Plans move forward for homeless shelter on Staten Island

Mixed-use complex will have up to 200 units

Former City Council speaker Christine Quinn and 44 Victory Boulevard in Staten Island (Credit: Getty Images and Google Maps)
Former City Council speaker Christine Quinn and 44 Victory Boulevard in Staten Island (Credit: Getty Images and Google Maps)

Former City Council speaker Christine Quinn and the city have taken the next step to build Staten Island’s second homeless shelter over objections from locals in the area.

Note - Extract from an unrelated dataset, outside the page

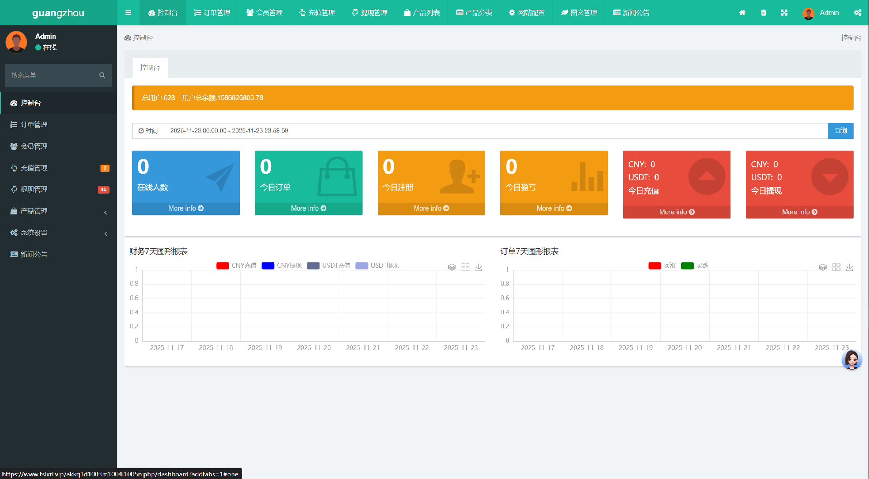Click the blue 查询 query button
869x479 pixels.
click(x=840, y=131)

The property owner working with Quinn’s Women in Need (WIN) nonprofit filed plans to construct a nearly 115,000-square-foot, five-story-tall mixed-use project at 44 Victory Boulevard that will house about 200 families, according to an application pre-filed this week with the city’s Department of Buildings.

The new shelter, to be constructed on what’s now a vacant lot and part of a city-wide plan to combat homelessness, also will have 10,000 square feet of retail space plus childcare and program space for Win’s clients. The facility’s residents will be families, mostly single mothers with children, according to WIN.

The filings with the Buildings department appear to indicate the property owner is an entity called Freehold SL LP, with Roee Shua-Haim as a representative of the owner. Neither WIN nor the city’s Department of Homeless Services would comment on the identity of the property owner or project developer.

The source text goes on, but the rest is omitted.